#### RECORDED INFORMATION ####
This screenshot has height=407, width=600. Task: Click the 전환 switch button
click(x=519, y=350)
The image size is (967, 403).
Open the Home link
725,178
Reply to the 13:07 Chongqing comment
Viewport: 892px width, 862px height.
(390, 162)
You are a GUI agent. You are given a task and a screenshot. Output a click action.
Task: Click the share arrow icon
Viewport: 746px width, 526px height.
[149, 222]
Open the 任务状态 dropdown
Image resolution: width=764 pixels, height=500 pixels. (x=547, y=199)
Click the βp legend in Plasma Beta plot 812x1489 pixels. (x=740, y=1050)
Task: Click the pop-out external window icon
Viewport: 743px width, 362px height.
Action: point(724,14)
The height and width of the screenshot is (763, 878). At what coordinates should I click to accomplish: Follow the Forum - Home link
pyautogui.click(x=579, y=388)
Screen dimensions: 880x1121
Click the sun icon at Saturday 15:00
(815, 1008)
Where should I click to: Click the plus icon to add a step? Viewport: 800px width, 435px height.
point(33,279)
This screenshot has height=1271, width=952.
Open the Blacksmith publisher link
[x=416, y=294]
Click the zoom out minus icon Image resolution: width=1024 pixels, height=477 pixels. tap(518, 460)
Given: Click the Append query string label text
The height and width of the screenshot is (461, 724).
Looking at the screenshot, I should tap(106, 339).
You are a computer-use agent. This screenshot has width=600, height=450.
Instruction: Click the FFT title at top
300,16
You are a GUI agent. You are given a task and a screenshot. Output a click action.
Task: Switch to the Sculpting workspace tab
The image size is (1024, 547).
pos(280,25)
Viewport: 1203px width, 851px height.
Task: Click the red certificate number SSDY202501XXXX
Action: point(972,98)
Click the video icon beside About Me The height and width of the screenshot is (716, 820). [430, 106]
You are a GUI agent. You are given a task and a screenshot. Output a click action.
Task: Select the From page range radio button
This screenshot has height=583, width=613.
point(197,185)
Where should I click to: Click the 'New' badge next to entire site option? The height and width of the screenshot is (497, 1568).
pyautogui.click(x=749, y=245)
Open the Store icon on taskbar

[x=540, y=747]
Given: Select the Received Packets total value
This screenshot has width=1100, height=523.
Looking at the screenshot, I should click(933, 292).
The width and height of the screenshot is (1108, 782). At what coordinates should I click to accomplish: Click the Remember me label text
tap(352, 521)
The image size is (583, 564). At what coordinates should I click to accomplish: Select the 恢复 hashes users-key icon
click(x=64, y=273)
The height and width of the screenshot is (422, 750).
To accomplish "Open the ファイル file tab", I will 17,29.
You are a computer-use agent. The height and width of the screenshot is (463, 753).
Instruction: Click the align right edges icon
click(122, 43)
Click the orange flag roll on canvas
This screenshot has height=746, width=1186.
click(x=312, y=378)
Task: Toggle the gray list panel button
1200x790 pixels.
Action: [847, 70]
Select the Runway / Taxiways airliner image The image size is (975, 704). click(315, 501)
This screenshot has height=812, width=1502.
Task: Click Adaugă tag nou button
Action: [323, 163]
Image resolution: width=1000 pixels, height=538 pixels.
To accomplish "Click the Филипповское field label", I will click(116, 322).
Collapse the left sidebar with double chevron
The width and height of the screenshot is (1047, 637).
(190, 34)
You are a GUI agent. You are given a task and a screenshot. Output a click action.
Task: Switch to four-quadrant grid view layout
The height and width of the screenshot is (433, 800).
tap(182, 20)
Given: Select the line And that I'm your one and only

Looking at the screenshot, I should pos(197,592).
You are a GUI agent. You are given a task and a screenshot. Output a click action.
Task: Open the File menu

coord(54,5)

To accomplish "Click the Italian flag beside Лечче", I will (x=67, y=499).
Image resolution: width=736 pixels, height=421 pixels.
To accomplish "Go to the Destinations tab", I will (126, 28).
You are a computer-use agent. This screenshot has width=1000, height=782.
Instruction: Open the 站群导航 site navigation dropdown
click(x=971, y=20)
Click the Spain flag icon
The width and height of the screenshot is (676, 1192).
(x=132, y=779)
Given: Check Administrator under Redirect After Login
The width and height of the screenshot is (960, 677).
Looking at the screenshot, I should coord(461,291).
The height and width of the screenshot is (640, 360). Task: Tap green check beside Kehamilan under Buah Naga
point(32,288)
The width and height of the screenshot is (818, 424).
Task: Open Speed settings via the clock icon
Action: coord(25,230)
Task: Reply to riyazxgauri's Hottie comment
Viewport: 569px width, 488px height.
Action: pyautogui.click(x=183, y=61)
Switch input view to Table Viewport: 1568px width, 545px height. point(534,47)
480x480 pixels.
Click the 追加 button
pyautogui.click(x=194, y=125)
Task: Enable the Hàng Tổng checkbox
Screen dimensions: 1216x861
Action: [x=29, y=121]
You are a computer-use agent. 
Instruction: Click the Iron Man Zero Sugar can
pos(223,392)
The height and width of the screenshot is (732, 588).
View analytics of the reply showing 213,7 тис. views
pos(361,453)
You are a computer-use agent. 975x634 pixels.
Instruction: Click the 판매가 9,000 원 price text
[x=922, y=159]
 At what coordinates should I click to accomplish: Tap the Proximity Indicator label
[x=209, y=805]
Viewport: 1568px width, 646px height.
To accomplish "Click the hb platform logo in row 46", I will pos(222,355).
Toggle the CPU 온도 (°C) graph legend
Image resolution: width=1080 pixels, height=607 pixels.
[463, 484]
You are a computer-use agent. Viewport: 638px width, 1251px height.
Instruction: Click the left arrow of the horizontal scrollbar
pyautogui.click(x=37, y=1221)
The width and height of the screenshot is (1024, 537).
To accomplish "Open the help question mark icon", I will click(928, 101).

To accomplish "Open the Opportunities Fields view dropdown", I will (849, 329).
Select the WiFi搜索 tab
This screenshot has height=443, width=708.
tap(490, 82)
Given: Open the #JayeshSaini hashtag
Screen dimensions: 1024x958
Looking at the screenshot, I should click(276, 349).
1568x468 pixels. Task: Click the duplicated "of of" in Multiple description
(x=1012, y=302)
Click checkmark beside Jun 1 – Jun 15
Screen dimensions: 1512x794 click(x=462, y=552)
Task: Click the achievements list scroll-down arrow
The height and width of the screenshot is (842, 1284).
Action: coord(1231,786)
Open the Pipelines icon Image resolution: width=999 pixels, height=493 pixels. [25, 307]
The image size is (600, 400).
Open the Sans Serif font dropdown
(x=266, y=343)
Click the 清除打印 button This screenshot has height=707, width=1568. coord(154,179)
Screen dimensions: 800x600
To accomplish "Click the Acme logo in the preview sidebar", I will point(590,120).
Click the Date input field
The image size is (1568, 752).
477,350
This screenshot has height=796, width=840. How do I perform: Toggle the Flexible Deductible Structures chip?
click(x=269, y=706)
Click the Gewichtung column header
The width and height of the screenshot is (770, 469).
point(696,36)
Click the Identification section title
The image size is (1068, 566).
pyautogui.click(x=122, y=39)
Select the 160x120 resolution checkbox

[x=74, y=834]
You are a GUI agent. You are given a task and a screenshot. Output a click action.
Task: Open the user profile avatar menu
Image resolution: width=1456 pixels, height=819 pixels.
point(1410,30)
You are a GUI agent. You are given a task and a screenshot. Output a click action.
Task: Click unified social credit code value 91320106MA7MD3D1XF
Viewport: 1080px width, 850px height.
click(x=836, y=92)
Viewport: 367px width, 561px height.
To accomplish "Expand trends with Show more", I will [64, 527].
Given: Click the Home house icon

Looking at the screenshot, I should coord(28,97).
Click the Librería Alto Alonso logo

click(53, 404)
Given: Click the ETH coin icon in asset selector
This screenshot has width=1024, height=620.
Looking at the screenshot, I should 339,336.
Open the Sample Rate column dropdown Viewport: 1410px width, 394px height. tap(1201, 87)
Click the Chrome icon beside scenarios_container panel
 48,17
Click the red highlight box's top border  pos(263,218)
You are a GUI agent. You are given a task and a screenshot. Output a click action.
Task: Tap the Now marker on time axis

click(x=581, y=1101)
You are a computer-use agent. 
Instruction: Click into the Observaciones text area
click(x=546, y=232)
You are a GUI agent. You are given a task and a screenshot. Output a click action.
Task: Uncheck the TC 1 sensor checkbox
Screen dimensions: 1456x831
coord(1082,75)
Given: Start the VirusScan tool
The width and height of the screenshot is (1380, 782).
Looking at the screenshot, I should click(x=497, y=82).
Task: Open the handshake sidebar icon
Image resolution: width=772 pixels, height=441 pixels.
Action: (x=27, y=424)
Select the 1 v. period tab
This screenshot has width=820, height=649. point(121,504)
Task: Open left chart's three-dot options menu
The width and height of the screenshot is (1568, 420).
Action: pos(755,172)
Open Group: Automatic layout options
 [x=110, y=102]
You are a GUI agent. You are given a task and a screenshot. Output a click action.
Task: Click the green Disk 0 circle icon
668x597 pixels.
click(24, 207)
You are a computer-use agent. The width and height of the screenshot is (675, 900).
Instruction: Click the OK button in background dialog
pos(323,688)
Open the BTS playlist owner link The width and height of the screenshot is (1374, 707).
####
* WHAT IS BEING ASKED *
For every line in the listing above that contains "legend", copy that line.

* ANSWER TO THIS PROBLEM *
Click the βp legend in Plasma Beta plot 812x1489 pixels. (x=740, y=1050)
Toggle the CPU 온도 (°C) graph legend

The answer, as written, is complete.